Ein toller Erfolg für Hamburg Startups: Mit einem eigenen Hamburgstand waren 10 junge Gründerinnen und Gründer auf der CeBIT in Hannover, einer der weltgrößten IT-Messen, vertreten. Und das ziemlich erfolgreich: Viele von den jungen Startups haben tolle Preise gewonnen und vor allem neue Kontakte und geknüpft.

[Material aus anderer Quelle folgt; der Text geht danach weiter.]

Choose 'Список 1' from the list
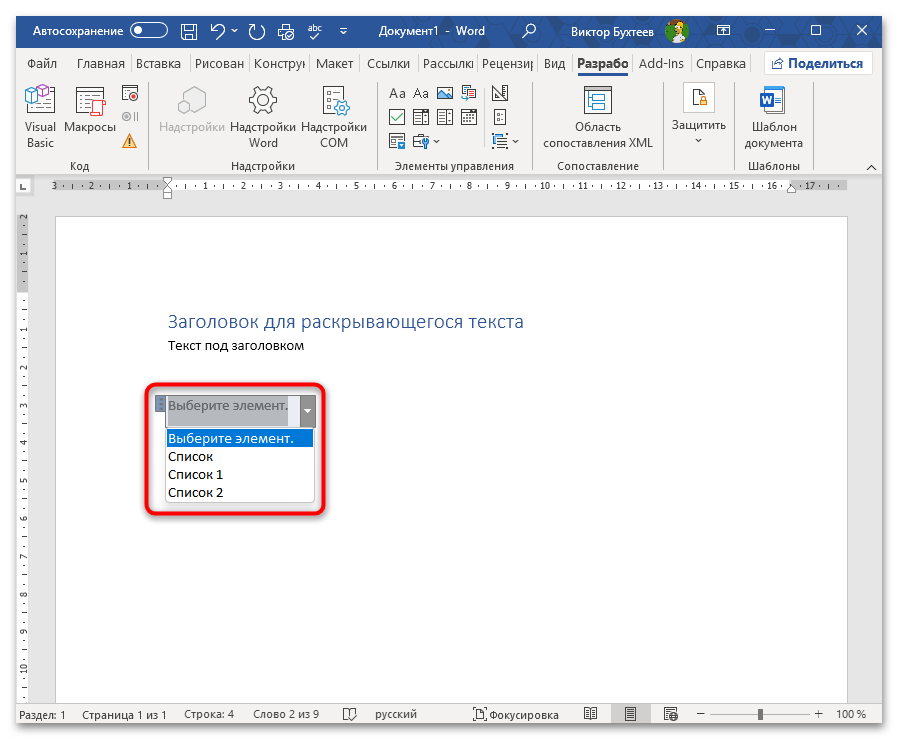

Hamburger Startups unterstützen und auf die CeBIT bringen! Das war das Ziel eines rot-grünen Antrags, den wir Ende vergangenen Jahres in der Bürgerschaft verabschiedet haben. Dadurch haben junge Gründerinnen und Gründer die Möglichkeit bekommen, gemeinschaftlich an einem eigenen Stand für Hamburg ihre innovativen Ideen zu präsentieren. Gleichzeitig wurden sie von Hamburg bei der Finanzierung der Standgebühren unterstützt. Das war ein ziemlicher Erfolg, wie ich letzte Woche bei meinem persönlichen Besuch auf der CeBIT feststellen durfte. Über eine Ausschreibung von nextMedia Hamburg konnten sich digitale Startups um die Plätze und die Förderung auf der CeBIT bewerben. Unter dem Motto „Hamburg – Digital Future“ waren zehn junge Unternehmen am Stand: Sponsoo, Baqend, FUSE-AI, knowhere, Nect, Windcloud, DailyDress, iLocator, WINGU und Windcloud.

 

Farid Müller besucht das Start-Up DailyDress. Die App, die tägliche Kleidungsvorschläge liefert, ist diesjähriger Gewinner des Gründerwettbewerbs – Digitale Innovation vom Bundesministerium für Wirtschaft und Energie.

 

 

 

 

Farid Müller im Gespräch mit den Jungs von Nect, die in diesem Jahr den Businessplan-Wettbewerb GründerGeist gewonnen haben.

 

 

 

 

 

Mit einer App für standortbasierte Dienste hat das Start-Up WINGU den Innovationspreis-IT 2017 der Initiative Mittelstand gewonnen

 

 

 

 

 

Der Kniff an der Idee von Windcloud: Rechenzentren werden direkt mit der überschüssigen Energie aus einem Windpark betrieben, die sonst verpuffen würde.

Das Hamburger Start-Up Taxdoo hat eine Lösung für die korrekte Abrechnung der Umsatzsteuer im Online-Handel entwickelt.